Question

By using the properties of definite integrals, evaluate the integral: \(∫_0^\frac{π}{2}\frac{\sqrt{sinx}}{\sqrt{sinx}+\sqrt{cosx}}dx\)

Answer 1

\(∫_0^\frac{π}{2}\frac{\sqrt{sinx}}{\sqrt{sinx}+\sqrt{cosx}}dx\)

Let I=\(∫_0^\frac{π}{2}\frac{\sqrt{sinx}}{\sqrt{sinx}+\sqrt{cosx}}dx\)…..(1)

\(⇒I=∫_0^\frac{π}{2}\)\(\frac{\sqrt{sin(\frac{π}{2-x}})}{\sqrt{sin(\frac{π}{2-x}})+\sqrt{cos(\frac{π}{2-x}})}dx\)       \(∫_0^a\) ƒ(x)dx=\(∫_0^a\)ƒ(a-x)}dx)
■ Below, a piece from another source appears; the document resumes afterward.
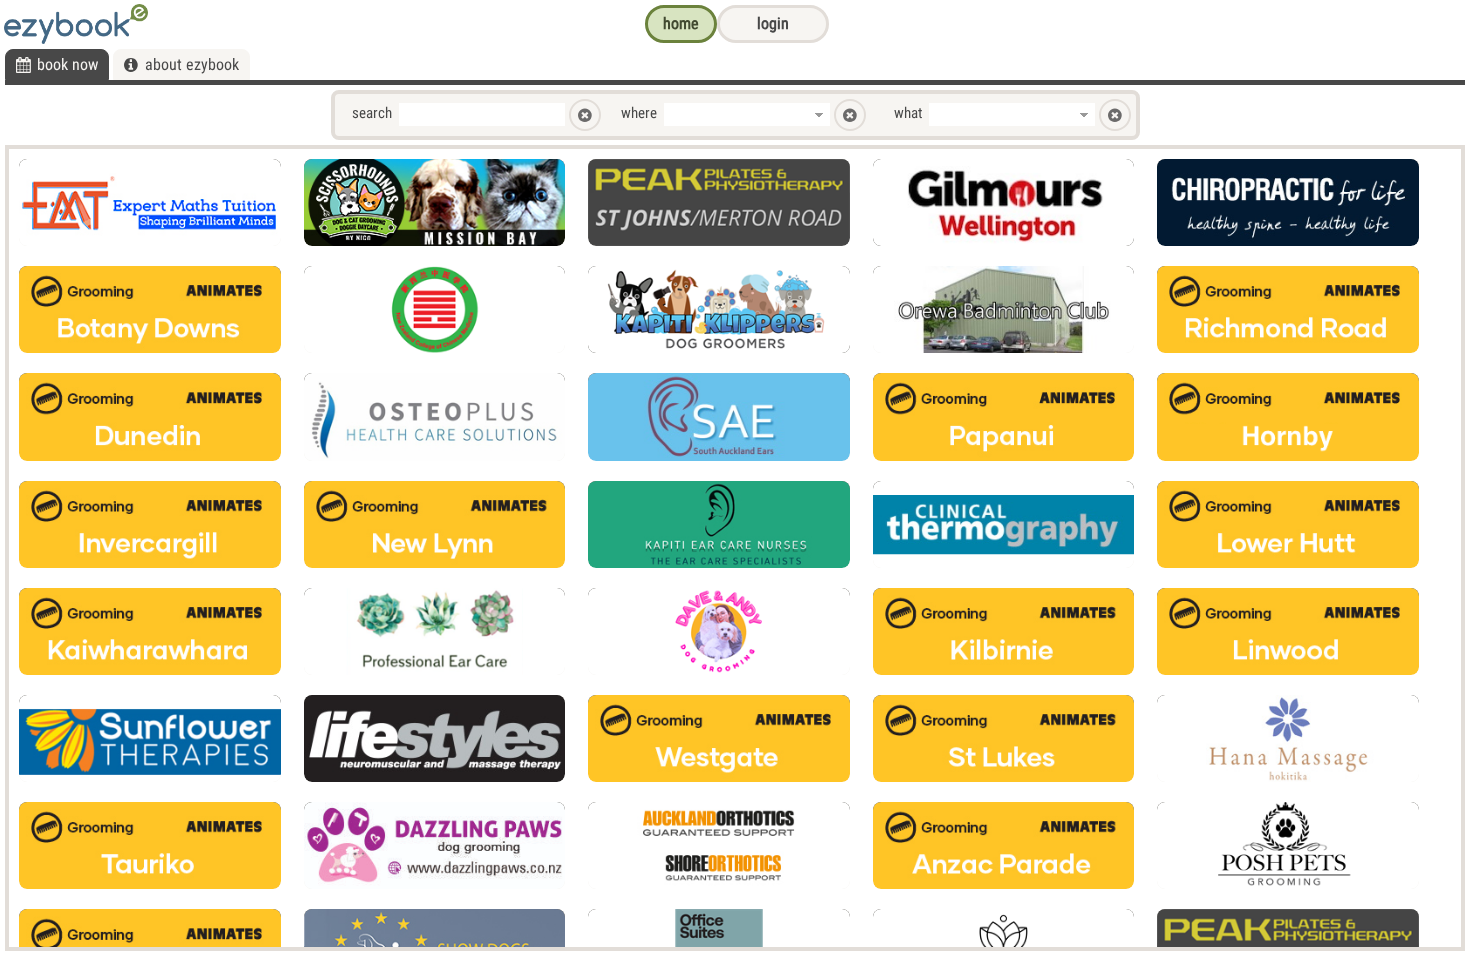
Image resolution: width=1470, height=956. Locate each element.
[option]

⇒I=\(∫_0^\frac{π}{2}\frac{\sqrt{cosx}}{\sqrt{cos}+\sqrt{sinx}}dx\).....(2)

Addind(1)and(2),we obtain

2I=\(∫_0^{π}{2}\frac{\sqrt{sinx}+\sqrt{cosx}}{\sqrt{sinx}+\sqrt{cosx}}dx\)

⇒2I=\(∫_0^{π}{2}1.dx\)

\(⇒2I=[x]_0^\frac{π}{2}\)

\(⇒2I=\frac{π}{2}\)

\(⇒I=\frac{π}{4}\)